As the worldwide economic system reels from the uncertainty brought on by his horrible management, President Donald Trump bragged to reporters Wednesday that he plans to put in flagpoles on the back and front lawns of the White Home to carry two large U.S. flags.
“We’re putting up a beautiful, almost 100-foot-tall American flag on this side, and another one on the other side. Two flags, top of the line. And they’ve needed flagpoles for 200 years. It’s going to be two beautiful poles. Paid for by Trump.
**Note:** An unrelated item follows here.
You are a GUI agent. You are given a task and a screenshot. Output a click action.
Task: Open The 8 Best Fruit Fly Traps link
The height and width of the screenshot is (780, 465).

They arrive in about a week or so,” he mentioned.
The White Home’s official X account adopted that up with a quadriptych of what might be the worst kids’s e book cowl ever.
As for Trump’s boast that he’ll personally pay for the 2 garish phallic shows of patriotism, it’s exhausting to consider that anybody apart from the U.S. taxpayer will find yourself footing the invoice.
However that is simply the newest cheesy spectacle Trump has inflicted on the White Home property.
Lower than a month into his second time period, studies got here out that Trump was contemplating paving over the enduring Rose Backyard to imitate the marbled flooring of Mar-a-Lago.
And extra just lately, studies revealed that Trump has a “gold guy” adorning the White Home with gold cherubs and different gaudiness. No phrase but on whether or not this “gold guy” has made his method into the loos.
Trump additionally has an odd historical past with flagpoles. Throughout his first time period, as 1000’s of youngsters had been being separated from their households below his zero-tolerance immigration coverage, Trump was recognized to usually hump flags on stage—like … a bunch.
Will all of us be struggling a tariff-induced recession by subsequent week? It’s trying more and more possible. However, hey, we’ll have two very tall flagpoles on the White Home garden to admire. In order that’s one thing, proper?